Her artistic appetite remains unabated. “Throughout my career, my work has evolved into many different aspects of art-making, but what has remained consistent is that I thrive on the challenge of my previous work,” Kim says. “I experiment with one piece after another, instead of making a masterpiece. My entire artistic career is one continuously challenging experiment.”

 

 

 

 

 

 

 

 

 

 

 

 

 

 

 

ARTIST ON ICE. This installation sculpture, "Glacier," is an abstract impression of a vast glacier.

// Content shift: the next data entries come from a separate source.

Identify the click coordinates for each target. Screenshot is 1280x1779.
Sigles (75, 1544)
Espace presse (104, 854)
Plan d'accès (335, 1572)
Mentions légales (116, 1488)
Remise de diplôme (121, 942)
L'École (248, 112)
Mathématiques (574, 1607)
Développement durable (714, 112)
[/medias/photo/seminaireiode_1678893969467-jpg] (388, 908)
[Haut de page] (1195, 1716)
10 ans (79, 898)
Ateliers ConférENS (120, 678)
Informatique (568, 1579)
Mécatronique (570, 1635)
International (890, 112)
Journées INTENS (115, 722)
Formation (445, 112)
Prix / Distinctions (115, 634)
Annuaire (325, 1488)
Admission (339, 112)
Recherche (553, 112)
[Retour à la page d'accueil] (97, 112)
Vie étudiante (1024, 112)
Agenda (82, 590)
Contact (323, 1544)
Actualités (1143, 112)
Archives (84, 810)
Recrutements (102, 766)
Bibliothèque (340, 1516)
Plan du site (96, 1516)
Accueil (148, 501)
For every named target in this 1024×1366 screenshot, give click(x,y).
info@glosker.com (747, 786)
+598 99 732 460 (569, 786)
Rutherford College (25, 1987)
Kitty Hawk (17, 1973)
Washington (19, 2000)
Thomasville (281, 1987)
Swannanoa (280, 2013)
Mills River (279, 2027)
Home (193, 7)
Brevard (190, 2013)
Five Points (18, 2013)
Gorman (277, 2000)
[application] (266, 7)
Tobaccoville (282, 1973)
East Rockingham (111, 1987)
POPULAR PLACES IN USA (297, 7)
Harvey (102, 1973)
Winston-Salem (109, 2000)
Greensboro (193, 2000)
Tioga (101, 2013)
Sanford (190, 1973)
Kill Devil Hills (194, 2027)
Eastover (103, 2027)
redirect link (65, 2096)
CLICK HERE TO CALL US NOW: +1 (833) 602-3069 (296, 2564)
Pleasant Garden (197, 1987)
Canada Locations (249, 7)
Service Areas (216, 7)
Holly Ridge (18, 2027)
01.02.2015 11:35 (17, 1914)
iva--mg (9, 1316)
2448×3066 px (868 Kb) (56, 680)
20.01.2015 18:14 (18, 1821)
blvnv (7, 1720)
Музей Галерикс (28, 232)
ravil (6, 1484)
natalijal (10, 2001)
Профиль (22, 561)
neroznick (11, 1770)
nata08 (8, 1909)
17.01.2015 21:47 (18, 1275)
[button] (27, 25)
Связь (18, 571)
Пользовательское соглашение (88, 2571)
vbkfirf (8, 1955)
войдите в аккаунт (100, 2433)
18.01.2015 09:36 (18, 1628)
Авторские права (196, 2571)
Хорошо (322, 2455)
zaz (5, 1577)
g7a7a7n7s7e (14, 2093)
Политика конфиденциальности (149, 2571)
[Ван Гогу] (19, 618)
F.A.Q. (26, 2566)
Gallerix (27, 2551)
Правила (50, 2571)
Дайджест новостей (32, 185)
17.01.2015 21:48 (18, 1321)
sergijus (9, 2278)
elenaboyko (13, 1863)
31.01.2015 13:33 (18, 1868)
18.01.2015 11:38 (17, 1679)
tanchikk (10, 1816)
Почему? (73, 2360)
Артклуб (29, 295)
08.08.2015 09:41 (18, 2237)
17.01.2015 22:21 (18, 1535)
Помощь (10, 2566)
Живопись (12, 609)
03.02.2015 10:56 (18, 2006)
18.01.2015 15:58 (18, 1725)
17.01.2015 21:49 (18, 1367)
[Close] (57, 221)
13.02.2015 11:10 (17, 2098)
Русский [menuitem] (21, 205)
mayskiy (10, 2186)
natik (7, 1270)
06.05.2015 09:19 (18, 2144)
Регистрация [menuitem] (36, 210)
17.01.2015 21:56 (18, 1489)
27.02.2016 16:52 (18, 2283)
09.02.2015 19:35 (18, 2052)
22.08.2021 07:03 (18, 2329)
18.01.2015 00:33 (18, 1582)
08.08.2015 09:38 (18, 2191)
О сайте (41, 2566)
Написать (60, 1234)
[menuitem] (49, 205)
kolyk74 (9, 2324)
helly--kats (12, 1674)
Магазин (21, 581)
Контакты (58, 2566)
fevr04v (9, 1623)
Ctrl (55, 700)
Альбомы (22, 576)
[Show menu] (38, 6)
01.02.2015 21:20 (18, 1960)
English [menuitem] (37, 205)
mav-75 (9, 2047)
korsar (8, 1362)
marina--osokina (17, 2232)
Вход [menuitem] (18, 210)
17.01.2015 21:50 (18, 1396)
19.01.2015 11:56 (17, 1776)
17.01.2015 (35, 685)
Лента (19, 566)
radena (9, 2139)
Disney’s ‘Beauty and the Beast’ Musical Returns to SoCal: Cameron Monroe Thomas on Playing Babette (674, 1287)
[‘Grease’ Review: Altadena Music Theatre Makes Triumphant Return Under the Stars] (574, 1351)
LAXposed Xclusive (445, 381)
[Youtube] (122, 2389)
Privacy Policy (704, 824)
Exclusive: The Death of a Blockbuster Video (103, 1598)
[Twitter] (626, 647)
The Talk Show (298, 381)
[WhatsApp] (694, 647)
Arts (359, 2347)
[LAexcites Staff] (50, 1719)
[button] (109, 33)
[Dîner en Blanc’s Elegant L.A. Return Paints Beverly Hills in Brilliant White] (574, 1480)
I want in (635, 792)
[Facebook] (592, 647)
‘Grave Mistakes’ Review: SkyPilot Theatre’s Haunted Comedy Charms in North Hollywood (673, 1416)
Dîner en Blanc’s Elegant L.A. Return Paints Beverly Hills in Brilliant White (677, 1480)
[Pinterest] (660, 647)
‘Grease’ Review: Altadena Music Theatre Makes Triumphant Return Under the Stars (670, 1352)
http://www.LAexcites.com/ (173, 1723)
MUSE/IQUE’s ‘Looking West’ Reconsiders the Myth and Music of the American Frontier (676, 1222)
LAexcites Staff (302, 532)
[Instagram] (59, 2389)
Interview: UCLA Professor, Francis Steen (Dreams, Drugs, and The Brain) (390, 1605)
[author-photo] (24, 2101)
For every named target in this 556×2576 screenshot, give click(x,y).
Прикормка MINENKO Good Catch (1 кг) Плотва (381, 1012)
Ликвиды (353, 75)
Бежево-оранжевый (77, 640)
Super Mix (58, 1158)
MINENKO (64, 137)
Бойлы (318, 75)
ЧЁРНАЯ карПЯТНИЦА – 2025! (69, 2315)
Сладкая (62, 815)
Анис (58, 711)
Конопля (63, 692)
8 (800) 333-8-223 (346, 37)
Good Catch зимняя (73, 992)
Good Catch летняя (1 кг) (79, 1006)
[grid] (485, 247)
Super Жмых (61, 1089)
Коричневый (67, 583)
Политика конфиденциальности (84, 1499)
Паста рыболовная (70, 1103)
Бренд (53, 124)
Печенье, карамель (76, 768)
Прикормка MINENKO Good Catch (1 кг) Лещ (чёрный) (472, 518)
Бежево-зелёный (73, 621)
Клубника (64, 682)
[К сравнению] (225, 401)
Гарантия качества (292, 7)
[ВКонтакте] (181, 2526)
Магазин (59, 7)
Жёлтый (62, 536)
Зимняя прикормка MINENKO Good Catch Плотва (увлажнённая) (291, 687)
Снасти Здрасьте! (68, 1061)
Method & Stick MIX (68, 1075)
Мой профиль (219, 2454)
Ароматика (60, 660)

Made of stoneware, clay, glass, cast resin and blue light, it was too large to transport to the Smithsonian.

 

 

 

 

BLUE ICE. "Melting" is stoneware clay with melted glass representing a deep valley of ice and water.

 

 

 

 

 

 

 

 

STONE COLD DESIGN. Reflections of morning dew on an icefield were the inspiration for "Daybreak in the Icefield," a high-fired stoneware clay sculpture.